What to work on: Go through the data from its first line and retype each line, stopping once the line containing "Given: Click the Choisir un client field" has been retyped.

Material to process:
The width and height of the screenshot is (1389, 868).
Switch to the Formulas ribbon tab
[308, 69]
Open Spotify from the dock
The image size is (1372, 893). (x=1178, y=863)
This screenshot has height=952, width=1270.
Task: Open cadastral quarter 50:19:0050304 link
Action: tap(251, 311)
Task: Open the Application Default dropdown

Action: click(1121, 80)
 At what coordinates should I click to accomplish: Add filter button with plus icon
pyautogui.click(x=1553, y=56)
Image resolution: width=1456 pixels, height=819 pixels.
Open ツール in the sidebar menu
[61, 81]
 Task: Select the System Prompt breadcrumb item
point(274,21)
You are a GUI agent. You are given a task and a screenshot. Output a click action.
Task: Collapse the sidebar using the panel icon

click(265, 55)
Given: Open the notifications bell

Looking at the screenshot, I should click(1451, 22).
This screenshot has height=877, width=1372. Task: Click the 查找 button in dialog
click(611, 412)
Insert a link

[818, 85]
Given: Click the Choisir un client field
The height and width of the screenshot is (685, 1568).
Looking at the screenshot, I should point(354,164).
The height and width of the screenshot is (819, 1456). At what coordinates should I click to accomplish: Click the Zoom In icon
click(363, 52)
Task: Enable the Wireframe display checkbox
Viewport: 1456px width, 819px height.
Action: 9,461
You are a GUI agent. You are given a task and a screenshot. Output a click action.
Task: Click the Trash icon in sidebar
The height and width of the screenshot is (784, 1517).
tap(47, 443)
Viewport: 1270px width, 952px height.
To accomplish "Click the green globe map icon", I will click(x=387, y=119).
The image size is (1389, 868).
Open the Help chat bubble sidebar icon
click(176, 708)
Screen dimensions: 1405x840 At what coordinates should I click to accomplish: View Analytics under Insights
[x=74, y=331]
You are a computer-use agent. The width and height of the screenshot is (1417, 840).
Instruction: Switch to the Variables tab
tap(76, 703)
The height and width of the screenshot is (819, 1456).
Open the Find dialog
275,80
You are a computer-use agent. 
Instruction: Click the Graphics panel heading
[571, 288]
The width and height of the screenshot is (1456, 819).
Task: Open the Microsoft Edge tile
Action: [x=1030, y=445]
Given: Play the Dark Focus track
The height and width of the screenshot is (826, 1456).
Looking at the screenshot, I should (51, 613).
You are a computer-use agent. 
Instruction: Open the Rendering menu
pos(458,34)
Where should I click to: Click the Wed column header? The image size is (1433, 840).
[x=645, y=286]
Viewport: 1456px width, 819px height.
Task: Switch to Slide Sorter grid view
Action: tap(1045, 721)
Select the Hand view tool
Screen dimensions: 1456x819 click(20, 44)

Task answer:
The width and height of the screenshot is (1389, 868).
Switch to the Formulas ribbon tab
[308, 69]
Open Spotify from the dock
The image size is (1372, 893). (x=1178, y=863)
This screenshot has height=952, width=1270.
Task: Open cadastral quarter 50:19:0050304 link
Action: tap(251, 311)
Task: Open the Application Default dropdown

Action: click(1121, 80)
 At what coordinates should I click to accomplish: Add filter button with plus icon
pyautogui.click(x=1553, y=56)
Image resolution: width=1456 pixels, height=819 pixels.
Open ツール in the sidebar menu
[61, 81]
 Task: Select the System Prompt breadcrumb item
point(274,21)
You are a GUI agent. You are given a task and a screenshot. Output a click action.
Task: Collapse the sidebar using the panel icon

click(265, 55)
Given: Open the notifications bell

Looking at the screenshot, I should click(1451, 22).
This screenshot has height=877, width=1372. Task: Click the 查找 button in dialog
click(611, 412)
Insert a link

[818, 85]
Given: Click the Choisir un client field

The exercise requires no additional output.